The PETROAN president also advised fuel importers to patronise local refineries, while urging the NNPC to ensure a steady crude oil supply to domestic refiners to sustain production. He revealed that PETROAN plans to partner with the Ignatius Ajuru University of Education to train students in petroleum marketing and energy management through industrial placements and field excursions.
Meanwhile, the Presidency confirmed on Friday that the 15 per cent import duty on petrol and diesel was part of efforts to revive local refining and strengthen energy independence.
In a statement issued on X (formerly Twitter), Presidential Adviser on Media and Public Communications, Sunday Dare, described the new policy as “a bridge, not a burden,” noting that it would help end Nigeria’s long dependence on imported fuel and encourage investment in the local refining sector.
Dare explained that by making imported products less competitive, the policy would favour domestic refineries such as Dangote Refinery, Port Harcourt Refinery, and other modular plants, ultimately stabilising prices and boosting job creation.
He stated, “This policy is designed to move Nigeria from dependence to independence, from vulnerability to strength. As local refining increases, supply will stabilise, prices will moderate, and industrial activity will expand.”

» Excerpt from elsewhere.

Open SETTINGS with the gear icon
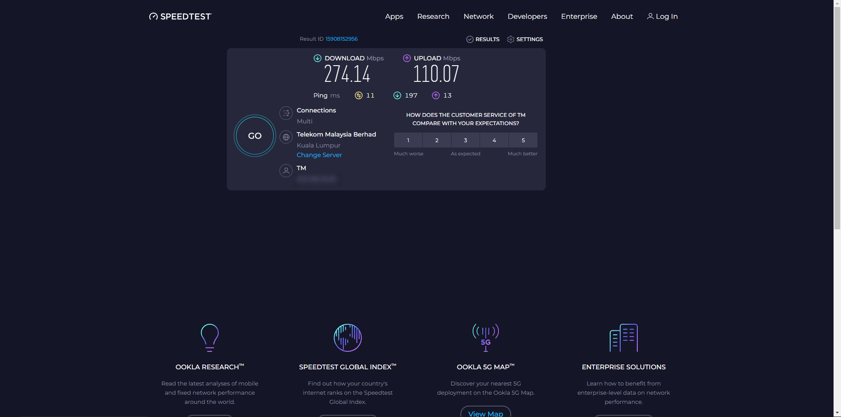The height and width of the screenshot is (417, 841). [x=525, y=39]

However, petroleum marketers have warned that the new duty could push petrol prices above ₦1,000 per litre if refineries fail to meet local demand. Data from the Nigerian Midstream and Downstream Petroleum Regulatory Authority (NMDPRA) shows that imports still account for about 69 per cent of Nigeria’s total petrol consumption between August 2024 and October 2025.
The new import duty regime takes effect after a 30-day transition period, ending November 21, 2025, as part of the government’s strategy to protect local refineries and reduce dependence on imported fuel.